LE 19 AVRIL 2008, LE PERE DE LA NEGRITUDE S'ETEIGNAIT

   Vieillir est un privilège car beaucoup de gens n'ont pas cette chance. Aimé CESAIRE, Joseph ZOBEL ou Edouard GLISSANT l'ont eue. Pas Frantz FANON, Vincent PLACOLY ou le chanteur MONA. Le premier nommé, Aimé CESAIRE donc, vécut nonagénaire et accomplit tant de choses extraordinaires pour son pays, mais aussi pour ce que l'on appelle "le monde noir" ainsi que pour tous les opprimés de la terre, qu'on ne devrait avoir aucune hésitation à le classer dans la catégorie rare des génies (comme disent les Occidentaux), des grandes âmes (comme disent les Indiens) ou encore des Baobabs éternels comme on dit en terre d'Afrique.

Afrique justement que CESAIRE fut le premier à réhabiliter à nos yeux et à nos cerveaux déstructurés par des siècles d'esclavage. Afrique dont l'immense poète qu'il fut déclarait qu'elle survivait, qu'elle brûlait encore tel un amadou au plus profond de chaque descendant d'Africain déporté aux Amériques.
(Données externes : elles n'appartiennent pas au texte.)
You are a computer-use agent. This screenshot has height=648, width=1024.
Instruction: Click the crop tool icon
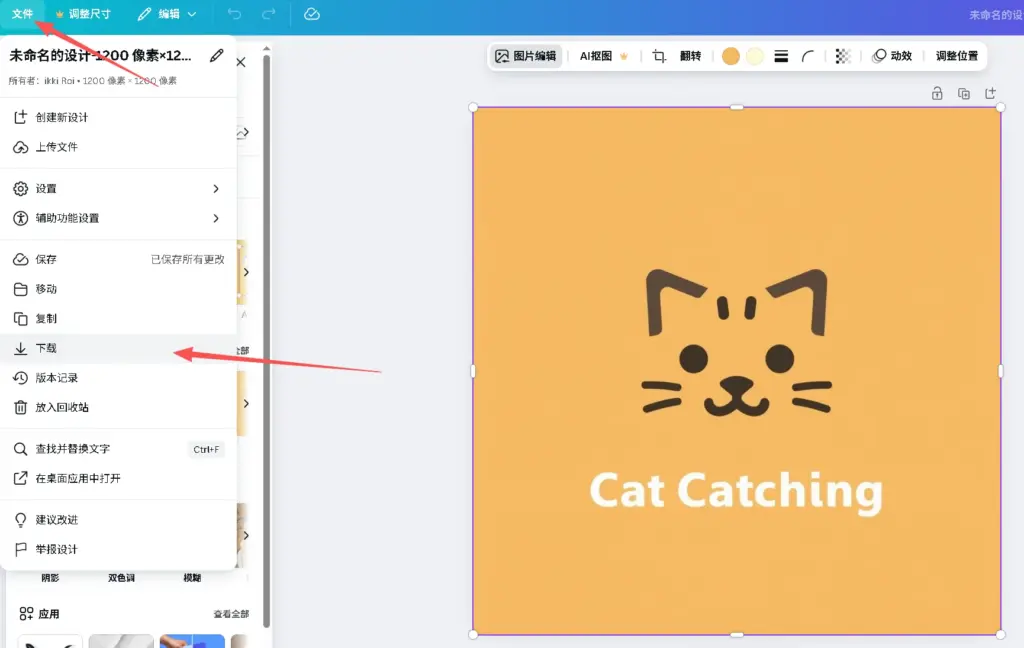pyautogui.click(x=659, y=56)
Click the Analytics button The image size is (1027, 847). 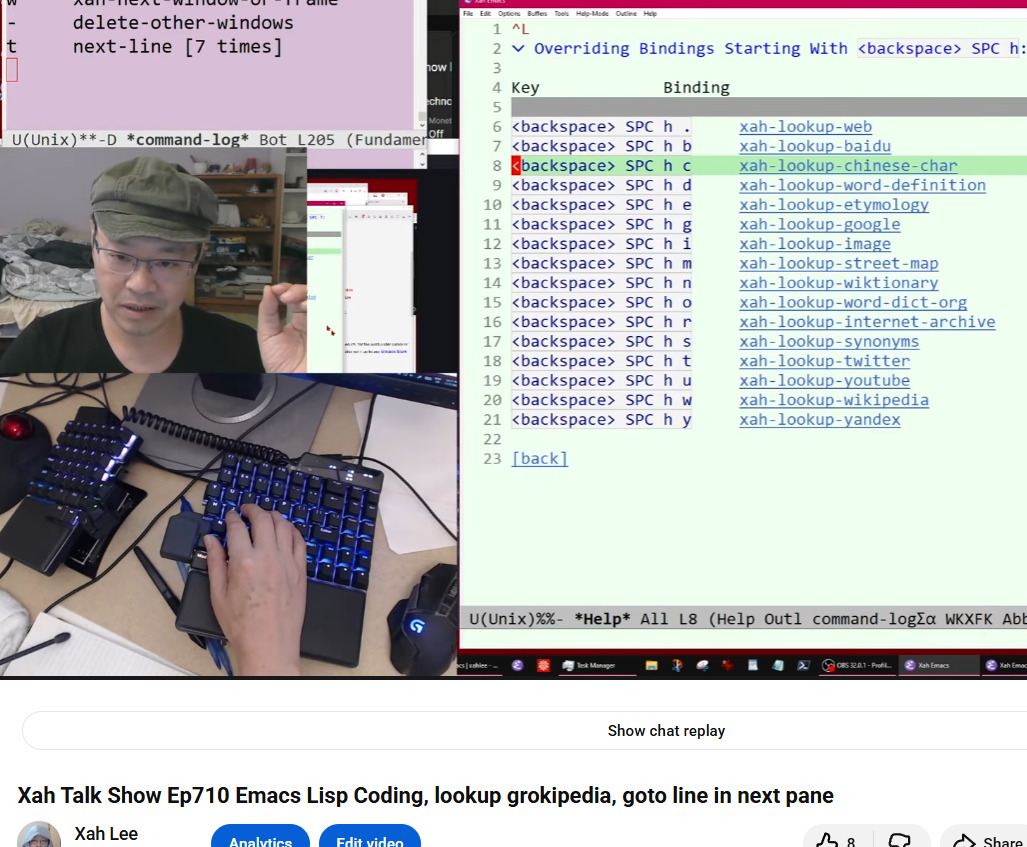point(260,840)
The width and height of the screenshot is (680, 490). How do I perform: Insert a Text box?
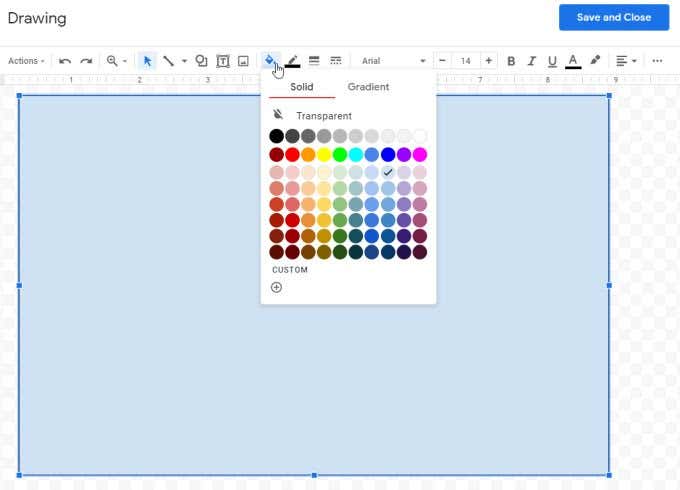tap(223, 61)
Mais Afrique qu'il cherchait avant tout à domicilier en terre martiniquaise et non Afrique qu'il espérait regagner ou comptait se faire rapatrier contrairement aux adeptes de Marcus GARVEY. Car l'auteur du Cahier d'un retour au pays natal (1939) était tout aussi viscéralement attaché à ce qu'il nommait "le plus petit canton de l'univers" c'est-à-dire sa Martinique. Natif en 1913, de Basse-Pointe, tout au nord de l'île, sur une "habitation" (plantation), l'Habitation Eyma, où son père exerça un temps comme régisseur, il a aimé d'un amour profond la Martinique et son peuple, amour qui comme tout vrai amour était parfois traversé par de violentes crises de désamour.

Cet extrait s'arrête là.